Exercise requirements:
Answer these questions using the source extract below.
1. Whom did Timothy McGinty decline to indict?
2. Whom has activist pressure already forced Chicago Mayor Rahm Emanuel to fire?
3. According to the source extract, what can five thousand committed activists completely overturn?

Timothy McGinty, the prosecutor who did not indict the policeman who killed 12-year-old Tamir Rice in Cleveland, Ohio, also went down to defeat.
Activist pressure has already forced Chicago Mayor Rahm Emanuel to fire the police superintendent in a desperate effort to keep his own position, but he is likely the next target. Even if he manages to cling to power for the rest of his term, his political career is likely over.
These results illustrate a key fact about American politics: The further down the political ladder you go, the easier it is to cause change. Five thousand committed activists can't swing a presidential primary, but they can completely overturn the politics of a medium-sized county. Most people don't even know who their state-level representatives are, and a great many of them run unopposed.
This suggests a clear path for Sanders and his supporters to take. Once the primary is settled one way or the other, and he's leveraged his delegate haul to push the party platform in a good direction, he can turn down-ballot. He can direct his astonishingly voluminous money spigot toward lower-profile Democrats and leftists who need just a little cash to be able to compete. National politics gets the vast bulk of public and media attention, but Sanders could turn that to his movement's advantage by leveraging his sudden high profile.

Entries provided:
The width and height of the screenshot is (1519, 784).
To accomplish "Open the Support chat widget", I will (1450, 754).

---

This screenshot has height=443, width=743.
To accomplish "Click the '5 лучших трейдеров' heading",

Exercise output:
1. The policeman who killed 12-year-old Tamir Rice in Cleveland, Ohio.
2. The police superintendent.
3. The politics of a medium-sized county.